Any attempt to do more than read would be blocked by the environment itself, not just by prompts or best-effort guardrails. The sandbox becomes the real security boundary.
Why even read-only code needs real security
Even in a read-only sandbox, security still matters. It is not enough to say that the model cannot write to the database. You also have to control what it is allowed to see.
Every query still needs to respect the same access rules as the rest of the app. That includes which rows a user is allowed to view, which columns are considered sensitive, and which combinations of data should never be returned together. A poorly designed read-only environment can still leak information if it is not carefully constrained.

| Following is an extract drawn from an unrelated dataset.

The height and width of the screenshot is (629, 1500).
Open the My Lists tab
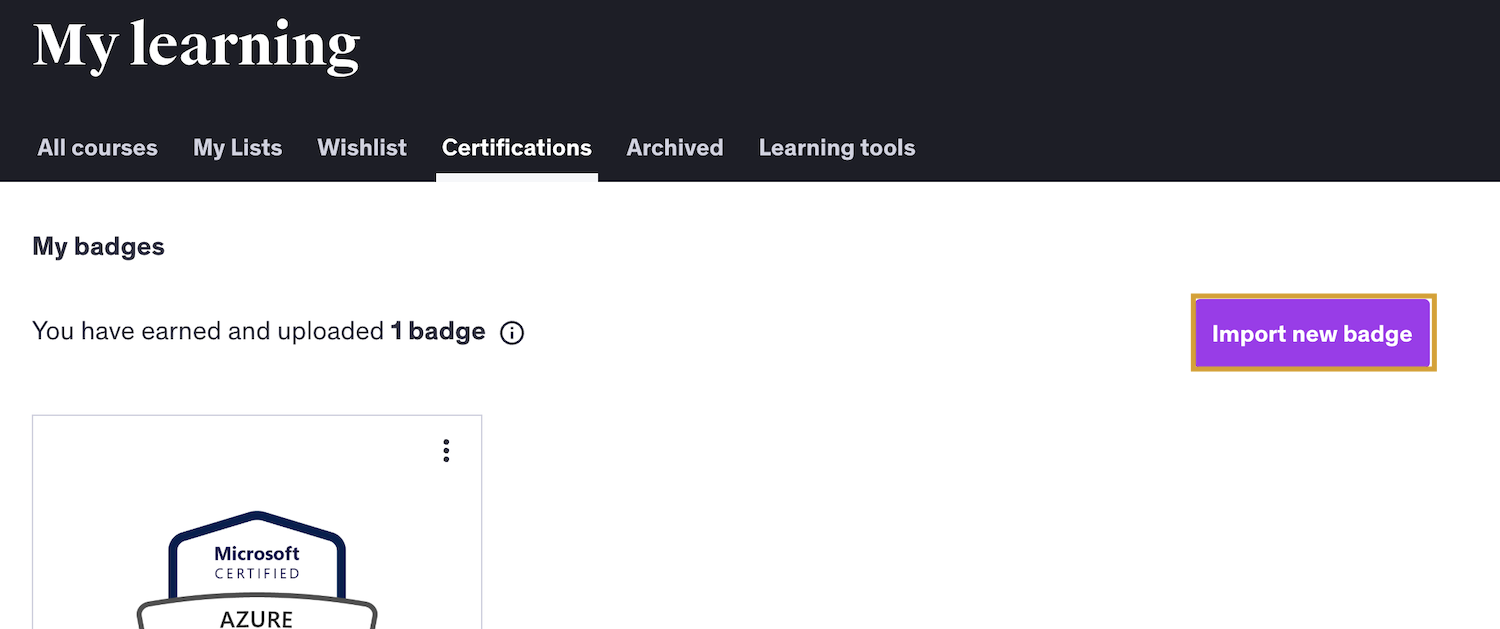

That means any sandboxed query layer would have to sit behind a clear permission boundary. The generated code might be dynamic, but the data it can touch would be governed by deterministic, audited rules.
As exciting as this idea is, I am not ready to put it into production. Designing a sandboxed query runtime with the right permission model is a hard problem, and I am still not convinced it is even feasible with Convex in its current form.

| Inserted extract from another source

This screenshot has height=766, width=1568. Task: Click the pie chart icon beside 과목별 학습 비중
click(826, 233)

For now, this approach lives firmly in the “future experiments” category. The existing text → schema → code pipeline is much easier to reason about, easier to secure, and easier to debug. It may be more rigid, but it behaves in predictable ways, which matters a lot when you are dealing with real infrastructure data.
Why I still chose Convex over Postgres and an ORM
In theory, this same text → schema → code architecture could be built on top of Postgres with an ORM and a custom backend. But in that world, I would have to wire everything together myself. I would need to build the API layer, manage real-time updates, and integrate the AI orchestration, then keep all of it in sync as the system evolves.

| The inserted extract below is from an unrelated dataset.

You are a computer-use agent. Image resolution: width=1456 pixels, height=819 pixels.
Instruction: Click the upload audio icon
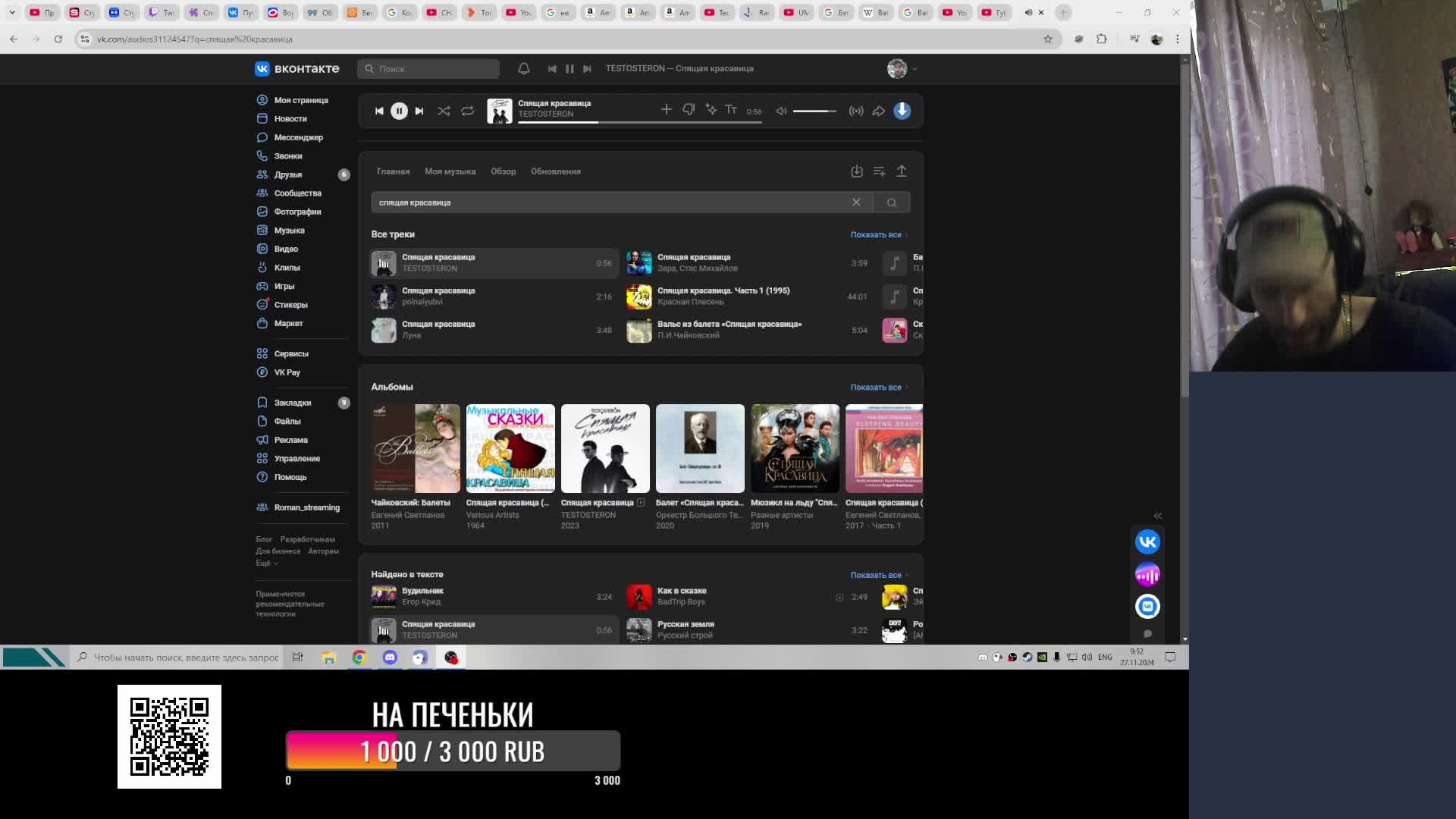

Convex gives me most of that out of the box in a single, type-safe stack. I get a database, a backend runtime, real-time sync, and AI agent orchestration primitives that all work together. That lets me focus more on the query model and the user experience, instead of spending months on infrastructure glue.
The limits I hit with Convex
Convex is not perfect for this use case. In my current setup, I am working within a few real constraints. There is no built-in fuzzy search. There are limits on how much data a single query can return. And only one search index can be used per query.
To work around the last point, I ended up combining text from multiple columns into a single searchable field and indexing that instead. It is not ideal, but it gets me most of the way there without breaking the rest of the architecture.
I plan to write a deeper dive on the pros and cons of Convex itself at some point. For now, these trade-offs feel acceptable. Every limitation I have hit so far has had a reasonable workaround, and none of them have blocked the core idea of the app. Only time will tell whether I picked the right foundation for this app.
Where this leaves the project
This blog is a snapshot of how I am currently thinking about text-to-data for grid data. Some of these ideas will probably change as the app grows and as the tools around it evolve. That is fine. The goal is not to find a perfect architecture on day one, but to keep moving toward something that is safer, more flexible, and more useful over time.
For now, the text → schema → code approach gives me a balance I am happy with. It keeps the language model inside a strict, typed boundary, while still letting users explore complex grid data in a natural way.
If you spot mistakes, see better patterns, or have strong opinions about Convex versus a more traditional Postgres stack, I would genuinely love to hear them. You can reach out to me on LinkedIn or by email if you want to chat, suggest improvements, or just nerd out about grid data and AI tooling.
This project is very much a work in progress, and this post reflects my current thinking, not a final answer. If I look back in a year and disagree with half of it, that will probably mean I have learned something, which is exactly the point.